Mesnevi-i Nûriye’yi müzakere eden bir grup kardeşlerimizden birisi, “Atâ, kaza kanununu; kaza da kaderi bozar’ ne demektir. Kader değişir mi?” diye sordu. Soruyu ihtiva eden paragraf şöyle:
“Cenab-ı Hakkın ata, kaza ve kader namında üç kanunu vardır. Atâ, kaza kanununu; kaza da, kaderi bozar. Mesela, bir şey hakkında verilen karar, kader demektir. O kararın infazı, kaza demektir. O kararın iptaliyle hükmü kazadan affetmek, atâ demektir. Evet, yumuşak bir otun damarları katı taşı deldiği gibi, ata da kaza kanununun kat’iyetini deler. Kaza da ok gibi kader kararlarını deler. Demek, atanın kazaya nisbeti, kazanın kadere nisbeti gibidir. Atâ, kaza kanununun şümulünden ihraçtır. Kaza da kader kanununun külliyetinden ihracıdır.” (Mesnevi-i Nûriye, Enst./inter., s. 175.)
Kader, bir şey hakkında verilen karardır. Kaza, kararın infazı, yerine getirilmesi, uygulanmasıdır. Atâ ise, bir şey hakkında verilen kararın iptali, hükmün kaldırılması, afvedilmesi, infazın durdurulması. Atâ, Allah’ın Rahîm-i Kerîm, Gafûru’r-Rahîm’in af ve ihsanıdır.
“Atâ, kaza kanununu, kaza da kaderi bozar.”, yani, atânın kaza kanununu, kazanın da kaderi bozması, delip geçmesi ise: Bir padişah veya kanun koyucu meclisin genel kanunları vardır. Ancak, belli zamanlar, özel günlerde de uyguladıkları ihsan, ikramiye, cülüs, af gibi özel kanunları da var. Kanun koyucu meclis özel günlerde suçlulardan bazılarını afveder. Umumi kanunla takdir edilen ceza; atâ kanunuyla yürürlükten kaldırılmış olur. Mesela, bir şakî, yani, teröristin işlediği suçtan dolayı 25 yıl hapis yatmasına karar verilmiş olsun.
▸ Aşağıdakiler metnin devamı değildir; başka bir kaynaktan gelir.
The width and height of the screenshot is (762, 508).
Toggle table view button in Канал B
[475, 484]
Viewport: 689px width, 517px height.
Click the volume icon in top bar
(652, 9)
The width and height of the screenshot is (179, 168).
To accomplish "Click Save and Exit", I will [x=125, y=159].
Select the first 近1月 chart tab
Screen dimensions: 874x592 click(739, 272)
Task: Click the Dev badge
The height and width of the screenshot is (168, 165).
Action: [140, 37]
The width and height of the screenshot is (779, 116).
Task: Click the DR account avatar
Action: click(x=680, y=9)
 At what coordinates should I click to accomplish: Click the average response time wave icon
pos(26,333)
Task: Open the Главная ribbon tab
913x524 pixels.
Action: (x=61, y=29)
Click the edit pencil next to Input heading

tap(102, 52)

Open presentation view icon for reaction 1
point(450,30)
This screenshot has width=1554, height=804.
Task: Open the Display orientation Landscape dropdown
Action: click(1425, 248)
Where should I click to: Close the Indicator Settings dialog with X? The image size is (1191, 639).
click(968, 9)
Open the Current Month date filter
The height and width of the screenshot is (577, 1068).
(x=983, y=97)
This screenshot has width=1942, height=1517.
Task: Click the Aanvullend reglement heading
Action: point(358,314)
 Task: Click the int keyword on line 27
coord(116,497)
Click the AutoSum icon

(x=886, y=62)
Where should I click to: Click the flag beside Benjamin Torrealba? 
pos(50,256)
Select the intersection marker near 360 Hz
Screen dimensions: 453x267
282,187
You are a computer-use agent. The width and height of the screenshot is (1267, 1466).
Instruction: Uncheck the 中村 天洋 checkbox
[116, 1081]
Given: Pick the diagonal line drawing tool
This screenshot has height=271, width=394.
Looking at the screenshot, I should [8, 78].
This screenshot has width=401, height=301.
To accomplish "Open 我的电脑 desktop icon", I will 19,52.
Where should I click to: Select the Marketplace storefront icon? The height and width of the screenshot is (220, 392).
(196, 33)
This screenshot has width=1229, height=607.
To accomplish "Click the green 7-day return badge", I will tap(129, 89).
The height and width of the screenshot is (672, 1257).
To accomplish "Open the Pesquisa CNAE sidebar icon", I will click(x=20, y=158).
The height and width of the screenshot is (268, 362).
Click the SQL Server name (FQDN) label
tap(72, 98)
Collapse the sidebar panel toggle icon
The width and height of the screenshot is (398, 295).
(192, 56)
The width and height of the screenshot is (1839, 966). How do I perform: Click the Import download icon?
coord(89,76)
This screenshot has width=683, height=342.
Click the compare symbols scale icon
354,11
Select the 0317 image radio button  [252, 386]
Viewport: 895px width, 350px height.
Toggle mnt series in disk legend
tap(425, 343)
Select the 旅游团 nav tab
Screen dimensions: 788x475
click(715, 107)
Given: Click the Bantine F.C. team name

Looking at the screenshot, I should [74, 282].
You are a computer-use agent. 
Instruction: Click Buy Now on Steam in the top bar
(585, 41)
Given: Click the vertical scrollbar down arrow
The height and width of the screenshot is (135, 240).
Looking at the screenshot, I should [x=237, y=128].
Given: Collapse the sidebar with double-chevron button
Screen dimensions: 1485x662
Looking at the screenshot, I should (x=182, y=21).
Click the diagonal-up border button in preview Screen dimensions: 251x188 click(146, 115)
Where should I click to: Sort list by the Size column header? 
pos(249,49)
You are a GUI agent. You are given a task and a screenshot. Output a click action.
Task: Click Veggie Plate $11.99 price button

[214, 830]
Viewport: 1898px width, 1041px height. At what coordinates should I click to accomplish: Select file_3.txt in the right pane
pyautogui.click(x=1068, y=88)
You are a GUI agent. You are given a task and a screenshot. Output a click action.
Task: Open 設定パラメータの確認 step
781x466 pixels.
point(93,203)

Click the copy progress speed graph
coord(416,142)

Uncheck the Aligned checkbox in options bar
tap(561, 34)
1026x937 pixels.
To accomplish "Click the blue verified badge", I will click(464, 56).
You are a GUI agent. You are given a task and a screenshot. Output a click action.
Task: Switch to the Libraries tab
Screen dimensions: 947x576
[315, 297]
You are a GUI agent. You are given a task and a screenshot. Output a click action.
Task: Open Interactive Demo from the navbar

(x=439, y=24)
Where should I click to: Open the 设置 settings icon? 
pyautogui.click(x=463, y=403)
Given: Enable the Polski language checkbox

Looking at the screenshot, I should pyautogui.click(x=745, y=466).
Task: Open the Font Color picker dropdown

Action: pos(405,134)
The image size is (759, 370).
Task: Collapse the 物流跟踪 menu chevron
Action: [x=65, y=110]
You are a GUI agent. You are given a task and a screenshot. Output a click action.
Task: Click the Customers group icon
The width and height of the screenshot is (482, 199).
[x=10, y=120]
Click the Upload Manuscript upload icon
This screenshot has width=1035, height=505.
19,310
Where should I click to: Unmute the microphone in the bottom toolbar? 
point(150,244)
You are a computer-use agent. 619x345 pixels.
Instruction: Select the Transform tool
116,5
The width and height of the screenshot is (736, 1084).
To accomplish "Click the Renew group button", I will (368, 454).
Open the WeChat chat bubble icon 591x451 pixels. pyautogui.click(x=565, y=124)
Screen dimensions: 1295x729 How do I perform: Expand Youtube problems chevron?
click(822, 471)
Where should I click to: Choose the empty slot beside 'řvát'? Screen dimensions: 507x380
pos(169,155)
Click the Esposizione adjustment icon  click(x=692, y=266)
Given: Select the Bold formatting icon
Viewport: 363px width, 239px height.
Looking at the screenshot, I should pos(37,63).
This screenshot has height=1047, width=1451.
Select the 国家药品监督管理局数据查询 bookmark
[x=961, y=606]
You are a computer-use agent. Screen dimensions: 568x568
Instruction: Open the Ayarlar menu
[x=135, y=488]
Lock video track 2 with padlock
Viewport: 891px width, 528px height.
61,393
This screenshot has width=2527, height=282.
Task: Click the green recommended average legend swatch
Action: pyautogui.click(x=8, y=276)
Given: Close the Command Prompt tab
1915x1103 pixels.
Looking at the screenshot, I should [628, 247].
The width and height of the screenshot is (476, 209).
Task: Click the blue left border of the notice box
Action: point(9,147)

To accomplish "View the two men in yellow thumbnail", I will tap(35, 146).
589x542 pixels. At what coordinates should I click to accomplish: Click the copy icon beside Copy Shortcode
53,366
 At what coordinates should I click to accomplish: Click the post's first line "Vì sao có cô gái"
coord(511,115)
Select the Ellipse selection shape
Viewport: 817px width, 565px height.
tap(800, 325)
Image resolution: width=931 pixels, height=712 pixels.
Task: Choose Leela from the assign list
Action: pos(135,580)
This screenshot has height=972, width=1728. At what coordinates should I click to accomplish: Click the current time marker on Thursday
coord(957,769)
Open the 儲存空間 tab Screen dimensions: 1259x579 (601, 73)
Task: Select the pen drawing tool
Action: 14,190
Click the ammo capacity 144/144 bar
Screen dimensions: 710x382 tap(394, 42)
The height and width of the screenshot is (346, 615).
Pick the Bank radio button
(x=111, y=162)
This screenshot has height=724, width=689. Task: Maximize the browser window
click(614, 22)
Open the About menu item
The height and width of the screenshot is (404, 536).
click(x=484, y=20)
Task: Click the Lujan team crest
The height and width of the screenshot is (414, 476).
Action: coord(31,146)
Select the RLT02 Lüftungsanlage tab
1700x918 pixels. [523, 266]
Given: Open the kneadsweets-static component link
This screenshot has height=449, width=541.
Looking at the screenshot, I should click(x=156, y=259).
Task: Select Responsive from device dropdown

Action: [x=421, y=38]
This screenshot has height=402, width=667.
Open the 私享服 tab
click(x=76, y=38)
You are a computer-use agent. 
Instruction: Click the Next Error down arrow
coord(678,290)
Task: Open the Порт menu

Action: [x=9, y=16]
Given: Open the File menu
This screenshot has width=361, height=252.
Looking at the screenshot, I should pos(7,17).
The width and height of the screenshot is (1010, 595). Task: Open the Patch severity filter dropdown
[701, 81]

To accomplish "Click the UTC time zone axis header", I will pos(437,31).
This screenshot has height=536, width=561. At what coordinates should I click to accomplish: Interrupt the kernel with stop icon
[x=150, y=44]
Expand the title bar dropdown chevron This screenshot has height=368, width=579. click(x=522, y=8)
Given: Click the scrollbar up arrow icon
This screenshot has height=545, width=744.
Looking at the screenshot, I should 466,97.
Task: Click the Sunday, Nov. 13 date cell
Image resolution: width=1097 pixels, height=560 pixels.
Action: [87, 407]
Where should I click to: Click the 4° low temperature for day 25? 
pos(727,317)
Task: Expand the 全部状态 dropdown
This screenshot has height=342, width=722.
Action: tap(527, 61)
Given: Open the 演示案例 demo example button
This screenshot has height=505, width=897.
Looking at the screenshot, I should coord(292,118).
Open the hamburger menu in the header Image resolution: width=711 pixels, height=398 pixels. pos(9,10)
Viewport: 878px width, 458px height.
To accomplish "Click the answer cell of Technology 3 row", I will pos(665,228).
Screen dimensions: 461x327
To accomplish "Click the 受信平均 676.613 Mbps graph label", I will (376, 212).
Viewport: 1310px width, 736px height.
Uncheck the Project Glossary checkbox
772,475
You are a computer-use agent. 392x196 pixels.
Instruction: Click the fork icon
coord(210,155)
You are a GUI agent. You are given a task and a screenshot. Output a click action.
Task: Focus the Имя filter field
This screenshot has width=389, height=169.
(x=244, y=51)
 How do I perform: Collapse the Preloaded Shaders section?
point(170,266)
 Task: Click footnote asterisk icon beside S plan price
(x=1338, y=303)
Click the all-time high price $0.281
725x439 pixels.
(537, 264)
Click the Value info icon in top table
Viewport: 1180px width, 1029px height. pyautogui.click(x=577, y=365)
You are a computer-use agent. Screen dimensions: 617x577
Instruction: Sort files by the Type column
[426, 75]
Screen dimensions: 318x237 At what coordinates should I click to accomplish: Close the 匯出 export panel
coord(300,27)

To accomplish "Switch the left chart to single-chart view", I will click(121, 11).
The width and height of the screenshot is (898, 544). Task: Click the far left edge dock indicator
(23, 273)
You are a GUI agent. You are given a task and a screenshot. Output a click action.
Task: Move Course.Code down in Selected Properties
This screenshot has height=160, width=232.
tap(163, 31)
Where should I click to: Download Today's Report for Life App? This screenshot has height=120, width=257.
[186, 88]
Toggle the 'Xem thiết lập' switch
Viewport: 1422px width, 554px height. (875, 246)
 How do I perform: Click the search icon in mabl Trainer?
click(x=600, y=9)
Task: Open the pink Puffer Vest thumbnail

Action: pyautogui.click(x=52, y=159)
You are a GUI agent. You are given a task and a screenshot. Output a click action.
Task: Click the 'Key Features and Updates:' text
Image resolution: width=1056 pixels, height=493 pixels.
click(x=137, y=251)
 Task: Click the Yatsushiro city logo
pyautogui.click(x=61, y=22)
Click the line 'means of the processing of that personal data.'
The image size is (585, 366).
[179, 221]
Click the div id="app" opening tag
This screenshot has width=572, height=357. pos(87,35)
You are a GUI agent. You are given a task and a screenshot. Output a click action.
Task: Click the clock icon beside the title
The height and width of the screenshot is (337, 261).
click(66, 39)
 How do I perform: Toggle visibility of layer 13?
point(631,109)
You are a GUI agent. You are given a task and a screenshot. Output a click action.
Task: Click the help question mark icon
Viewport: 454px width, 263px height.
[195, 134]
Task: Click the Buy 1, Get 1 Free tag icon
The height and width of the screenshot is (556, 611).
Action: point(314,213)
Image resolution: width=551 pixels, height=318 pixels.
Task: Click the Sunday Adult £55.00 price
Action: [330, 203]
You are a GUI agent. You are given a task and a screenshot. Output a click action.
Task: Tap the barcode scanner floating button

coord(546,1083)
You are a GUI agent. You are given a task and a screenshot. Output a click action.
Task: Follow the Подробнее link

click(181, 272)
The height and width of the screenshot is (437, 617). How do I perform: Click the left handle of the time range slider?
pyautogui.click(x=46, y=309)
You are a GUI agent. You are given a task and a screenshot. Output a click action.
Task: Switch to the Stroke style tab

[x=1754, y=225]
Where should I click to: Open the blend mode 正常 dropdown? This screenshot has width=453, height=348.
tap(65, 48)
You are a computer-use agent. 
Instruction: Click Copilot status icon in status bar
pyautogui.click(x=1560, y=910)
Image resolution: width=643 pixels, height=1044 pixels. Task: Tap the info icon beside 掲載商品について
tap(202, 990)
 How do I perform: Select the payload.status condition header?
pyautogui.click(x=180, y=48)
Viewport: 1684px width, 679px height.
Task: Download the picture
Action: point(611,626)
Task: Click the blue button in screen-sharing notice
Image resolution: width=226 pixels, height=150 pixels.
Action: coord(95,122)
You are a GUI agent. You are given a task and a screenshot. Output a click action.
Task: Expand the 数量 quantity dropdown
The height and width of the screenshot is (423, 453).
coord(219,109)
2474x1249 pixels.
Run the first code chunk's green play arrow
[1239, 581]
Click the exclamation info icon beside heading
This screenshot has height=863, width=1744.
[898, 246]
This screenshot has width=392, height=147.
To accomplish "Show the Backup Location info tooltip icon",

Atâ kanunuyla bu cezanın afvedilmesi hâlinde artık ceza infaz edilmez. Böylece atâ, kaza kanununu bozmuş olur.
İşte, insanların işledikleri günahlara karşılık, takdir edilen uhrevi cezalar Cenâb-ı Hakk’ın atâ kanunuyla, yani, af ve ihsanıyla infazlar durdurulursa, atâ kanunu, kaza kanununu bozar. Ve Kazanın, yani, infazın bozulmasıyla kader kanunu da bozulmuş, takdir edilen ceza değişmiş olur.
“Atâ, kaza kanununun şümûlünden (kapsamından) ihraçtır” cümlesine gelince: Bir suç veya günah için takdir edilen ceza külli, genel bir kanun iledir. Şöyle ki: “Şu suçu, şu günahı işleyene şu ceza verilir.” Böyle bir takdir, küllidir. Ancak, söz konusu suç ve günahı işleyen birisi, tevbe etmesi halinde, ceza ve günahının affedilmesi ile kaza kanununun şümûlünden, kapsamından ihraç durumu hasıl olur. Ve kader kanununun külliyetinden de ihraç olur, hariç tutulur.